El-Esbehânî'nin Terğîb'teki Ebû Hüreyre'den rivayetinde şöyle denilmiştir:
"Peygamber (s.a.v.): "Her kim bana, kabrimin başında salât ü selâm ederse, o bana teblîğ edilir" buyurdu. [1]
Ahmed, Nesâî, sahihtir kaydiyle Hâkim, Beyhakî ve Bezzâr; îbni Mes'ûd'dan rivayet ederler.
O şöyle demiştir: Peygamber (s.a.v.) buyurdu:
"Allah'ın, yeryüzünde dolaşmakta olan birtakım melekleri bulunmaktadır. Bunların vazifeleri, ümmetimden bana salât ü selâm edenlerin salât ve selâmlarını bana ulaştırmaktadır." (Ibni Adiyy de Ibni Abbas'tan bunun bir benzerini rivayet etmiştir.)
Kâdî îsmâîl, "Peygamberimiz'e salât ü selâm'm fazileti" hakkındaki eserinde Ali'den şöyle rivayet eder:
Resûlüllah (s.a.v.) buyurdu:
"Sizler, nerede bulunursanız bulunun, bana salât ü selam ediniz! Zira sizin salât ü selâmlarınız bana tebliğ olunur." [2]
Kâdî Îsmâîl, Eyyûb'tan şu rivayeti nakletmiştir:
"Bana ulaşan bîr habere göre, Peygamber'e (s.a.v.) getirilen salât ü selamları, O'na ulaştırmakla mükellef ve müvekkel bir melek bulunmaktadır."
ibni Râhâye îbni Abbas'ın şöyle dediğini nakleder: "
Ümmet-i Muhammed'den her kim peygamber'e (s.a.v.) salât ü selâm gönderirse, bu buna müvekkel olan melek tarafından mutlaka Peygamber Efendimize: "Senin ümmetinden falan kişinin sana olan salât ve selâmıdır!" diyerek tebliğ olunur."
Ebû Dâvud, Ebû Hüreyre'den (r.a.) şöyle rivayet eder:
Peygamber (s.a.v.) buyurdu: "Ümmetimden herhangi bir kimse bana sâlât ü selâm getirdiği zaman, Allah mutlaka ruhumu bana iade eder de ben o kimsenin salât ü selâmına karşılık veririm![3]
Ebû Nuaym, Saîd bin el-Müseyyeb'in şöyle dediğini nakleder:
Ben, Harra Gününün gecelerinde Resûlüllah'm Mescidi'nde kaldığım zaman, bu Mescid'de benden başka kimse yoktu. Ben ise, her namaz vakti geldiğinde, Resûlüllah'm kabrinden ezan sesi duyardım." [4]
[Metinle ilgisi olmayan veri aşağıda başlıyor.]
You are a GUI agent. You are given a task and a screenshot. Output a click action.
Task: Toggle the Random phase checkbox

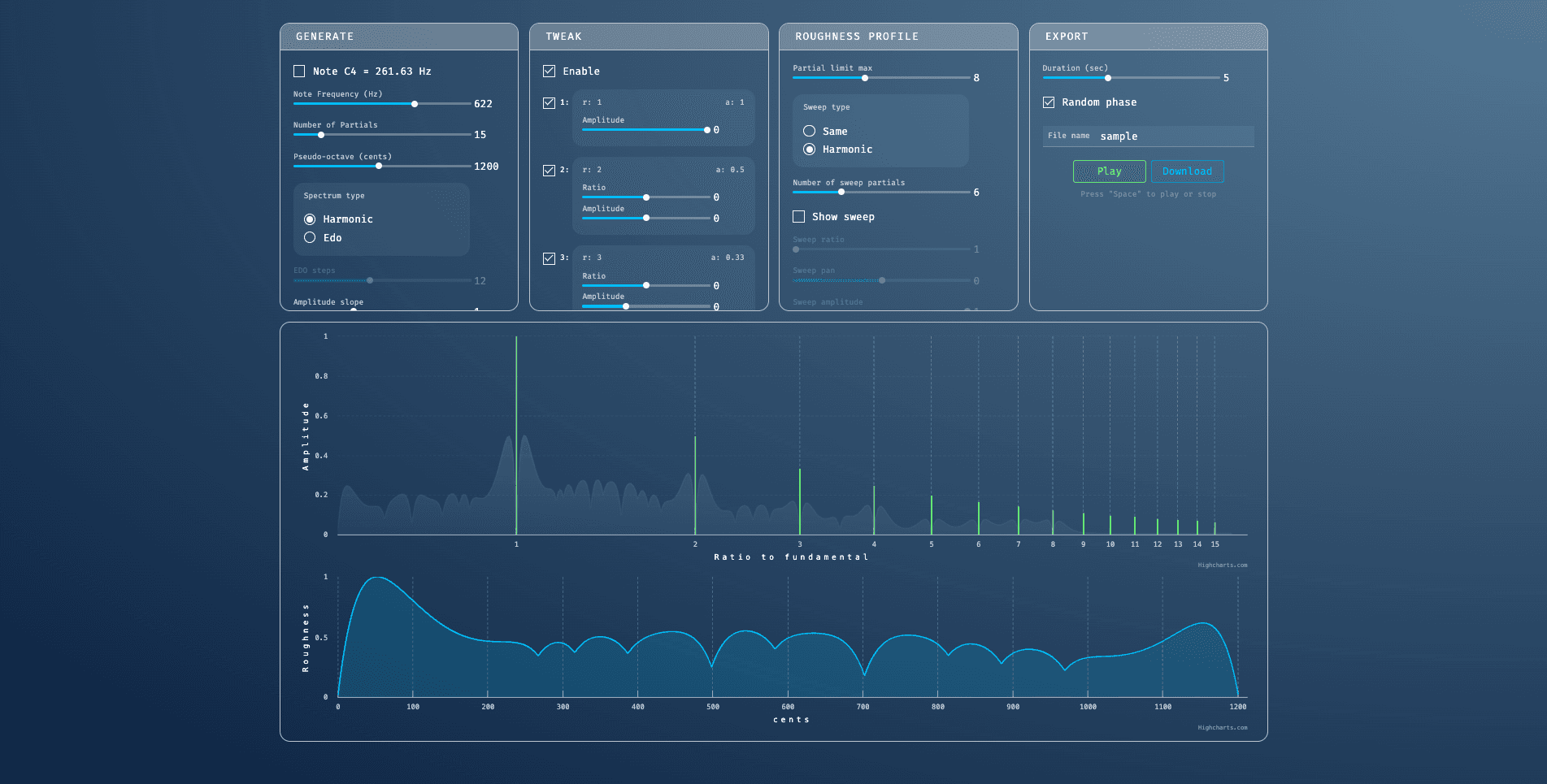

(Zübeyr bin Bekkâr'm Saîd'den rivayeti de bu merkezdedir.)
Ebû Yâlâ ile Beyhakî'nin Enes'ten rivayetleri ise şöyledir:
Peygamber (s.a.v.), bir hadîslerinde şöyle buyurdular: "
Peygamberler, kabirlerinde diridirler ve namaz kılarlar." [5]
Ibni Sa'd, el-Vakıdî tarikiyle Şebel bin Aladan rivayet eder. O da babasından, şöyle demiştir:
Bir gün Peygamber (s.a.v.), Fatıma'ya hitaben buyurmuştur ki: "Kızım, ben vefat ettiğim zaman; "Innâ lillah ve innâ ileyhi râciûn!" diyerek istircâda bulun. Zira Allah'ın indinde her bir musibetin karşılığı, ecir ve sevabı vardır..."
îbni Sa'd'ınAta bin Ebû Rebâh'tan rivayeti de şöyledir:
Resûlüllah (s.a.v.), bir defasında buyurdu ki: "Sizden biriniz bir musibetle karşılaş&tığı zaman, benim hakkımdaki musibetini hatırlasın! (Benim için "Pey-gamberimiz'i kaybetmiş olmaktan daha büyük musibet mi olur?" diyerek, musibetinin acısını hafifletmeye çalışsın...) Zira bir müslüma-nın en büyük musibeti, beni kaybetmiş olması sebebiyle uğradığı musibettir."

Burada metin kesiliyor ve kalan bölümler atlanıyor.